* Target position records:
===============

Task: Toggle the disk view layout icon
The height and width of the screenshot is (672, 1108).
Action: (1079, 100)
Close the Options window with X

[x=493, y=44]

===============

* EXERCISE BRIEF:
Reproduce every one of the records above word for word.

* THE RESULT:
Task: Toggle the disk view layout icon
The height and width of the screenshot is (672, 1108).
Action: (1079, 100)
Close the Options window with X

[x=493, y=44]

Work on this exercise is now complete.